- Born: December 19, 1982 (age 42) Frobisher Bay, Northwest Territories, Canada
- Occupation: Actress
- Years active: 2003–present

= Annabella Piugattuk =

Canadian actress

Annabella Piugattuk (born December 19, 1982) is a Canadian Inuk actress, notable for her role in the 2003 film The Snow Walker.

==Early life==
Annabella Piugattuk was born December 19, 1982, in Frobisher Bay, Northwest Territories (what is now Iqaluit, Nunavut), Canada. She was raised with her four brothers and younger sister in Igloolik, a village with a population of 1,286 in Nunavut. Throughout her childhood, Piugattuk spent time with her grandfather, listening to his stories of their ancestral past and developing a deep understanding of Inuit tradition. She became adept at hunting and wilderness survival techniques.

==Acting career==
Annabella became interested in acting after her grade eight teacher involved her in a school play. At the age of 19, she read a story in the Nunatsiaq News about casting directors in town searching for actors for a new film, The Snow Walker. She was encouraged by her mother to audition.
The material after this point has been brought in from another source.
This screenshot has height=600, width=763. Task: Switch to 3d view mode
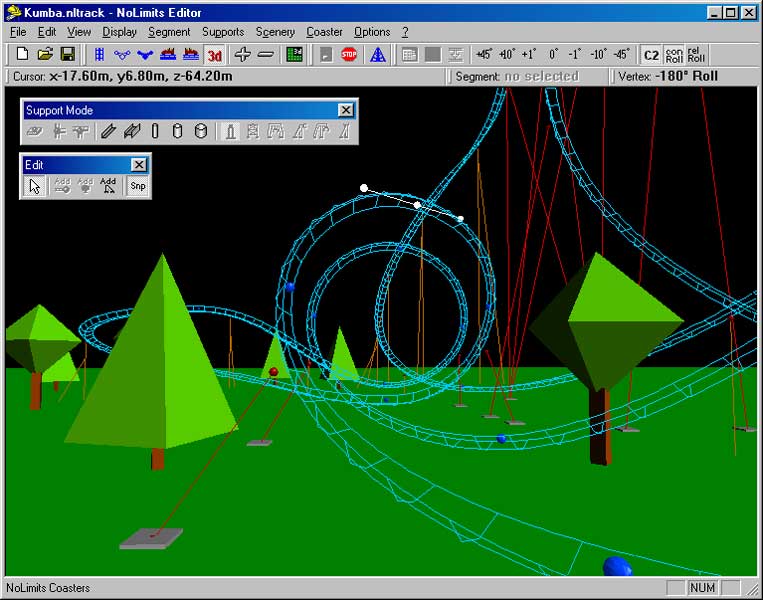pos(214,54)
At a community dance with friends, Piugattuk was approached by casting director Jared Valentine, who asked her to audition for the role of Kanaalaq. After attending local auditions, the diminutive teenager (she is 4'9") and six other semi-finalists were flown to Vancouver to do screen tests. A few weeks after returning home, she received word that she was offered the part.

In the film The Snow Walker, Piugattuk plays the character of Kanaalaq, a young Inuk woman who helps a Canadian bush pilot to survive the harsh conditions of the Northwest Territories following an airplane crash. Like the character she portrays, she can fish, hunt seal and walrus, and make clothing out of caribou hides. For her role in The Snow Walker, Piugattuk received a Genie nomination as best supporting actress in 2004. Her performance was commended by Susan Walker in the Toronto Star and by Liz Nicholls in the Edmonton Journal.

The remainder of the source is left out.